There's been some good all-round relationship advice here about making sure you feel comfortable, but you already instinctively know that, which is why you posted in the first place.
So here's a thought: I am going to assume that it took your boyfriend quite a while to become interested in diapers - it doesn't usually happen overnight (for me it took probably 3 full years of questioning myself before I first even looked at an adult diaper). So, maybe ask him how long it took him for the desires to become established, and then say:
"I probably need at least that amount of time to get to the same point."
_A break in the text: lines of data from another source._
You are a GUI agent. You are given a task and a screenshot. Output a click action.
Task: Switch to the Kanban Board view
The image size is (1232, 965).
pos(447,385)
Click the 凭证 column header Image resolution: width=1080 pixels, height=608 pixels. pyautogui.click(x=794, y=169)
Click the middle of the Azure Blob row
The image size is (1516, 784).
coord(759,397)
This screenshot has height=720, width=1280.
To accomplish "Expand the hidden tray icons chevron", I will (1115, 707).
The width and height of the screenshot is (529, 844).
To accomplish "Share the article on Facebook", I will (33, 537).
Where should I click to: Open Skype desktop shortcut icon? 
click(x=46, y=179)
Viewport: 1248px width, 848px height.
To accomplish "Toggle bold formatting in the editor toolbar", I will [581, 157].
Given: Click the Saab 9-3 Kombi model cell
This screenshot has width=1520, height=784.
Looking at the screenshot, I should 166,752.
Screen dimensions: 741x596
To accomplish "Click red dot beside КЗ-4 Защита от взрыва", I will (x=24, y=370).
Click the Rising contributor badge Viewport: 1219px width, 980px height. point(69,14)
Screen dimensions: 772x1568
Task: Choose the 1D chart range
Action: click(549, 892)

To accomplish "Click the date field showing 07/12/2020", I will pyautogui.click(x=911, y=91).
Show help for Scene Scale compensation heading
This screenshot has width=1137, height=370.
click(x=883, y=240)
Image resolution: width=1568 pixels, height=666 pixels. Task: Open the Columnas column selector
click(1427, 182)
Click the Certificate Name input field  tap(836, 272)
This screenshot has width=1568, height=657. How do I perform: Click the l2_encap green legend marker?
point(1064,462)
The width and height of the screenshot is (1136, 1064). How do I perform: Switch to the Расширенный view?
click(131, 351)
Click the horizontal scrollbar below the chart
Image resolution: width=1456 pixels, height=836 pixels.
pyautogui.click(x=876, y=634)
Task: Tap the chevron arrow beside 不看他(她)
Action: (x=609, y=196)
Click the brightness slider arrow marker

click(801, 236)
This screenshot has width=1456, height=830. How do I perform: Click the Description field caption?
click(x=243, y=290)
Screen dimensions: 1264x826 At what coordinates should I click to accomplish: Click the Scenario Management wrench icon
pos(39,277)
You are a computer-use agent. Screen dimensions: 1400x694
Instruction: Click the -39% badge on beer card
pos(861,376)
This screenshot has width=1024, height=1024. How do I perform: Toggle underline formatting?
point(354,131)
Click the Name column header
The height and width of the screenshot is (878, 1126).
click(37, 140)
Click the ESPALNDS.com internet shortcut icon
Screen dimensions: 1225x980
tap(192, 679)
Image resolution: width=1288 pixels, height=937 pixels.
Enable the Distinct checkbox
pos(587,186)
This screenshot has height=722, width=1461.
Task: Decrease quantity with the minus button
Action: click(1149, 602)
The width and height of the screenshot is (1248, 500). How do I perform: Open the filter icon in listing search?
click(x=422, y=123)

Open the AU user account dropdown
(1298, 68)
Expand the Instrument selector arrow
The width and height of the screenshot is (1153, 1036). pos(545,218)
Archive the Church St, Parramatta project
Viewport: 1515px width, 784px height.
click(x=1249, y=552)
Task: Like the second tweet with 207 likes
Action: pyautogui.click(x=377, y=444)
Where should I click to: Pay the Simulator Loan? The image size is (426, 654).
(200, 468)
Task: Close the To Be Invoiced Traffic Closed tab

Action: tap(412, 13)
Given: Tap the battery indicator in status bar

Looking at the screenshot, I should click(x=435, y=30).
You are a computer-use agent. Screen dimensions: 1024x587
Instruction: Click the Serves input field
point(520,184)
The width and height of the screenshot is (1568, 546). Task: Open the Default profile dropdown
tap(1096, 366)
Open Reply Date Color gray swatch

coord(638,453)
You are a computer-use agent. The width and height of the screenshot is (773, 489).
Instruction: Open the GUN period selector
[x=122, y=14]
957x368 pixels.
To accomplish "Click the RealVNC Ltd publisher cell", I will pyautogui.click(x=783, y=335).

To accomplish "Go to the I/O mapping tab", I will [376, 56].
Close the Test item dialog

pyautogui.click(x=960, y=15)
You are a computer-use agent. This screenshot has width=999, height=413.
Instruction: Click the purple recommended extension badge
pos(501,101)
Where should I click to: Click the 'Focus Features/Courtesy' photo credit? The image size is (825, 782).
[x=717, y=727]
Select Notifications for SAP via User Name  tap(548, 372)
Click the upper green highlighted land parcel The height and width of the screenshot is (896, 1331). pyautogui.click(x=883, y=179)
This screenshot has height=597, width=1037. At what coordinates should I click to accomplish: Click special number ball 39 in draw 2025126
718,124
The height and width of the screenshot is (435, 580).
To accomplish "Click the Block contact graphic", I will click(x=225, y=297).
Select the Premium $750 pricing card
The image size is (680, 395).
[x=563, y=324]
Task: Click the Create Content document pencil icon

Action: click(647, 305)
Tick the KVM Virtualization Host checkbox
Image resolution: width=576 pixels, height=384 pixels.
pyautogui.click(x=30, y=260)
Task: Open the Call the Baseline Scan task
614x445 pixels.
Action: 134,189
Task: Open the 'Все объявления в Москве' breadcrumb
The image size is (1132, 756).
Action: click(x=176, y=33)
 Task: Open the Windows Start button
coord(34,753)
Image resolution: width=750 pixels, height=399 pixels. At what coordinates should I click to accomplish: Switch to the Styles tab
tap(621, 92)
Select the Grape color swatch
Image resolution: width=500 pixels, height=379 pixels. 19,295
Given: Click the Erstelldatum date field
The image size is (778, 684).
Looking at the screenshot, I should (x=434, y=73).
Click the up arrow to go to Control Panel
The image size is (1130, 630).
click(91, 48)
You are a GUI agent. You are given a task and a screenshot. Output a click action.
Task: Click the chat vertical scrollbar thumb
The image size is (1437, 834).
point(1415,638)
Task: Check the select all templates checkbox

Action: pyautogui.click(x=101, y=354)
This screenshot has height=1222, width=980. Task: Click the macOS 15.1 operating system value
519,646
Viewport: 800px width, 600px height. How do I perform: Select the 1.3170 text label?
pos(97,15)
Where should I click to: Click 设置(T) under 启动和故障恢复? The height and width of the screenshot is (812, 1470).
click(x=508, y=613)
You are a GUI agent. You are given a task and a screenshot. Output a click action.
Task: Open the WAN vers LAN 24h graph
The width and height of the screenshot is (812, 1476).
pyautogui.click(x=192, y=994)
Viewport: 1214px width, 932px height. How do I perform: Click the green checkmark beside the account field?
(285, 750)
Hopefully that should be logical to him? That won't stop him from being impatient, but at least it will give him a reason to give you breathing space. My gf is into light BDSM - she likes being held down, tied up, handled roughly, taken by force, that sort of thing. I can't stand doing any of those things, I am a gentle buttercup at heart and I hate hurting people even slightly. But I have taken a year or two with her and slowly opened up to trying it all with her. She loves it! I don't. I needed time to get my heart around the fact that I was hurting her, but she liked it. I still have problems with that. But as I explore this side of her, I find that she falls more and more in love with me, which for me is totally weird. I. Don't. Do. Abuse. In. Any. Way.
Anyway, maybe keep reminding him that you need the same length of time that he took....? I hope you find your way with this xx
EDIT: Anxiety isn't always bad, btw. It's flip side is excitement, they are basically the same emotion, but one has "bad" attached to it, and one has "good". Maybe to help your anxiety, you can start a process of desensitizing yourself to wearing diapers? As I wrote above, it took me 3 years from the first time I looked at a sanitary pad (and nearly died of anxiety, I'm not kidding), to being able to buy them at the supermarket (still nearly died, but at least I could do it).
If you take a cute pullup, for example, and leave it in your own room, for you to study, look at, feel, watch, think about, check your emotions for a little while, you may find that you are able to process why you get anxious, and so that anxiety will subside a little.